第23話 魔王城

「この馬鹿者が!」


私は魔王城に戻ってきたエンカを怒鳴りつけた。


「いきなりなんだよ、親父。なんで怒るんだよ!」


「何故街で無関係な人間にベラベラとしゃべるのだ!」


「情報収集に酒場を利用した事か? 情報収集するなら酒場だろ? 常識じゃん」


「お前が情報を搾取されてどうする!」


当然、私は私で情報収集をしている。アサシンに探らせたら、ちまたに流れている情報源の大半がエンカだと分かった。


「もういい、下がれ」


「それはそうと、面白いやつがいたぞ!」


この娘は、全く聞いておらんな。今に始まったことではないから慣れているが、母親を早くに亡くしたせいか、神経が図太い。


「はぁ、どういう奴だ?」


無視したら無視したで数日間は不機嫌になるからな。めんどくさくても相手をしたほうがマシだ。


「あたいを拘束できるほどの魔法使いが居た!」


「ほぉ、お前を拘束できるほどの魔法使いとは、すごい老人だな」


「え? 老人じゃないぞ?」


「何? ベテラン冒険者じゃないのか。どんな見た目だ?」


私がよく聞くと、セッカの報告と同じ人物のようだ。


「馬鹿者! それが件の奴ではないか!!」


「えぇ! セッカから聞いたのは、ちっこいガキだって聞いたぞ!」


「それはお前の相手が面倒で、適当な嘘をついただけだろう」


私は頭が痛くなった。
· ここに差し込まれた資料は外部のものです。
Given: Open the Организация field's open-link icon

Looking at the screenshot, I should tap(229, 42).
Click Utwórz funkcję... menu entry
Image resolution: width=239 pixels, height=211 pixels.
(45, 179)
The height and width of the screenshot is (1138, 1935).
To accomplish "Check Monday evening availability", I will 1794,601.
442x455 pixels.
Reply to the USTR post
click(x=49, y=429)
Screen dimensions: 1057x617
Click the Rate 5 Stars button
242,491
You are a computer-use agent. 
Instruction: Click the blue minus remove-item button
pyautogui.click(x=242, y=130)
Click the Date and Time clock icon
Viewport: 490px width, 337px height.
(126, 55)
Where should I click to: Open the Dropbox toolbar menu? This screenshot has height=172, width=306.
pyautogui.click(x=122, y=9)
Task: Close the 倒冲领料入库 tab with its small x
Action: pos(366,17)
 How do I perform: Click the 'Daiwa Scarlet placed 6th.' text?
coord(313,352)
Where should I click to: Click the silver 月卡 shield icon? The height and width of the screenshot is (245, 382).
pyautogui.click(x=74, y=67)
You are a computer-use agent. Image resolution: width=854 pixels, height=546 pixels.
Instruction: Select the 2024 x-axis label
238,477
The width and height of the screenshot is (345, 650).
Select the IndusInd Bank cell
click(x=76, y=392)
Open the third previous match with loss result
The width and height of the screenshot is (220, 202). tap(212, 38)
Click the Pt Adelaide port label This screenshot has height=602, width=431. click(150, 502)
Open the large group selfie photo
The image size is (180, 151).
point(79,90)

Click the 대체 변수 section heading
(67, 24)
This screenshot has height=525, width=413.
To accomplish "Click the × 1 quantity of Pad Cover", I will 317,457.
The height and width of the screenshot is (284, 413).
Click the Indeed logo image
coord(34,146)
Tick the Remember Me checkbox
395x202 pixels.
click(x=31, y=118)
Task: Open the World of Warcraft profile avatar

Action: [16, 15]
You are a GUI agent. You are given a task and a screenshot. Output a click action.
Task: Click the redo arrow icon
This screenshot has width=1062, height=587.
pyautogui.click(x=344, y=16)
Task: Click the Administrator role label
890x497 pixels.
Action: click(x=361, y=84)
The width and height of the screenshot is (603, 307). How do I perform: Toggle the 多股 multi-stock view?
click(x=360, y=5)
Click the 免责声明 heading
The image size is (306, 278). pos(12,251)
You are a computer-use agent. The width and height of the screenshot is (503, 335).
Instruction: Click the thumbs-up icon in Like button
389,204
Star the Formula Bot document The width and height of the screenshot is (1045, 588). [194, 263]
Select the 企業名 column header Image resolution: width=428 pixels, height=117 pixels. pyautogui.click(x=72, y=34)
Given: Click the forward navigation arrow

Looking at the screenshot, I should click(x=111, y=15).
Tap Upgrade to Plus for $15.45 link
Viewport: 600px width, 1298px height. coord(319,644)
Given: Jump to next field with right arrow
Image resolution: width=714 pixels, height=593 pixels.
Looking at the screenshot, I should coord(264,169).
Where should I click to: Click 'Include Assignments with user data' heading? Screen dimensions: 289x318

四天王同士で足を引っ張りあってどうする。


「じゃあ、あたいがもう一回行ってくるよ!」


「よい。アサシンに居場所を探らせるから、お前は大人しく城で待機だ!」


「ちっ、居場所が分かったら真っ先に知らせろよな!」


娘はそう言うと、謁見の間から出でいった。


「あらあら、エンカは相変わらずですわね」


どこにいたのか、娘が出てからしばらくして謁見の間にセッカが入ってきた。


「セッカよ、エンカにも正確な情報を伝えておけ。そうすれば、今頃件の奴に接触できたものを」


「でも、どうせ負けたんでしょ? 伝えるだけ無駄かと思いますが」


「そもそも、戦闘と呼べるようなことは行っていないようだが、エンカが拘束されたと言うからには、おそらく戦っても負けていた可能性が高いな」


「魔王様、我々のレベル上げをしなければ成らないのでは?」


「やりたくはないが、魔界から強者を召喚するしかないか」


私は謁見の間のカーペットを部下にはぐらせると、下から魔方陣が現れた。現在は失われた言語で書かれており、複雑すぎて複製が不可能なため、普段は隠してある。


「これは昔、魔界と地界を行き来していた魔方陣だ。最近は使われることが無かったが、久しぶりに使うとしよう」


「初めて見ましたわ」


セッカが興味深そうに魔方陣のふちをなぞる。魔界と行き来できるとはいえ、実質はこっちが召喚しなければ向こうからは勝手に来れない仕様だ。


「では、行くぞ」


私は魔力を込めて呪文を唱える。久しぶりに使うからか、やけに魔力が減る気がする。……おかしい、私の魔力が枯渇するぞ! 魔力が枯渇する寸前で魔方陣が光りだし、翼が12枚もある悪魔が召喚された。


「吾輩を召喚したのはお前か?」


「ばかな、魔神クラスの悪魔だと!!」


出来るだけ強い魔族を召喚しようとはしていたが、想像以上の者が召喚されてしまった。立ち上るオーラは強大で、正直私よりも遥かに上だと感じる。


「吾輩の名はサタン。魔界も平和になりすぎて退屈していたところだ、暇つぶしにこちらに来てみたのだが……そこの者、願いを言ってみろ」


……これは、絶好の機会か? 基本的に召喚した私の言う事を聞くはずだが、代償が不明だ。暇つぶしなら代償無しで願いを聞いてくれる可能性があるぞ!


「それでは、小島に封印されていた古代の魔王が復活したらしい、そいつを倒してくれ!」


「小島? 小島か……まさか……」


サタンは、「ふっ」と笑顔になる。


「吾輩、ちょっと用事を思い出してしまった。さらばだ」


そう言うと、サタンは魔方陣を勝手に起動させて魔界へ帰った。私との強固な契約は、あっさりと破棄されていた。


「え? 魔神すら逃げるようなやつなの?」


謁見の間に長い長い沈黙が続いた。